New Version of the AI Risk Repository Preprint Now Available
April 23, 2025
Updated Version of the AI Risk Repository Preprint Now Available
We are pleased to announce the release of an updated version of our preprint, The AI Risk Repository: A Comprehensive Meta-Review, Database, and Taxonomy of Risks from Artificial Intelligence, published on 10 April 2025.
Integration of 22 new AI risk frameworks, bringing the total number of included documents to 65.
Expansion of the AI Risk Database to 1,612 unique risk entries, each systematically extracted and coded.
Introduction of a new risk subdomain on multi-agent risks, reflecting recent developments in AI research on complex agent interactions.
These updates are informed by ongoing expert consultation and reflect our continued commitment to maintaining the Repository as a living, authoritative resource.

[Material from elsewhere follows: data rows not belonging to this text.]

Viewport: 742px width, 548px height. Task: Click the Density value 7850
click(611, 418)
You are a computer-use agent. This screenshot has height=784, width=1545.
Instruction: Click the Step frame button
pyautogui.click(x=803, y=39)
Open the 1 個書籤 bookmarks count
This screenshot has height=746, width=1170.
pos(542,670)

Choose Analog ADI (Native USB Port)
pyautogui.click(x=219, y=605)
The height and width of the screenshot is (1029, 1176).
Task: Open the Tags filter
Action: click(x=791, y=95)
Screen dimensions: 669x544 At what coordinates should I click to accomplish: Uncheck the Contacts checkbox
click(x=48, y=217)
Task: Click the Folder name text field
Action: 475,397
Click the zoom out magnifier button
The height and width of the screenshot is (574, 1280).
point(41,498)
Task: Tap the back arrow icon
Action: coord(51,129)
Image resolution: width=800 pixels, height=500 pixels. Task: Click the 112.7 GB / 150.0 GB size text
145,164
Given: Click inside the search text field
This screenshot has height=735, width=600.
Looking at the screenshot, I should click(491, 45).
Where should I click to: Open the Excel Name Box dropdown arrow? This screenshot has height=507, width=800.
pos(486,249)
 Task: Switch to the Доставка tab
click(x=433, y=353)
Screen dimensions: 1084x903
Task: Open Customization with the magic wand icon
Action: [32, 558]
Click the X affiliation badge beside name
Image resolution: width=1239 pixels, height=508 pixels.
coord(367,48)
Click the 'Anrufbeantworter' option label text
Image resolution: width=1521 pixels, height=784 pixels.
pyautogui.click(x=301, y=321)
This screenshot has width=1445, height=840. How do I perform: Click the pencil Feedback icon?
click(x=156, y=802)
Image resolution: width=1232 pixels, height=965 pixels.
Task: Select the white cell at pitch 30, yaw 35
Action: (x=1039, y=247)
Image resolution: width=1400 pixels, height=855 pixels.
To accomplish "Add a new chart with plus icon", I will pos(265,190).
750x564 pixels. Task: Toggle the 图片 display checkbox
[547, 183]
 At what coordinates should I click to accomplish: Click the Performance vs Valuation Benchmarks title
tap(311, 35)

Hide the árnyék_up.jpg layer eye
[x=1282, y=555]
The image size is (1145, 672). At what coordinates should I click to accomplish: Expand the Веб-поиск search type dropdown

About the AI Risk Repository
The AI Risk Repository is a structured and evolving resource that aims to consolidate and clarify how risks from artificial intelligence are categorized across academic, industry, and policy literatures. It was developed in response to a key challenge in the AI risk landscape: the lack of shared frameworks for understanding, comparing, and prioritizing risks.
The project involves:
A systematic review of published taxonomies and classifications of AI risk.
The development of two taxonomies:
A Causal Taxonomy, which categorizes risks by who causes them (human or AI), the intent behind them (intentional or unintentional), and when they occur (pre- or post-deployment).
A Domain Taxonomy, which classifies risks into seven thematic domains and 25 more granular subdomains.
A publicly accessible living database of coded risks, designed to support research, evaluation, policy, and practice.
Purpose and impact
The Repository provides a foundation for more coherent and coordinated approaches to AI risk management. It enables:
Risk identification and prioritization
Development of auditing frameworks
Improved transparency in policy and governance processes
Identification of underexplored areas in AI safety research
We invite researchers, policymakers, developers, and auditors to explore the Repository and use it as a reference point for designing more comprehensive and accountable AI systems.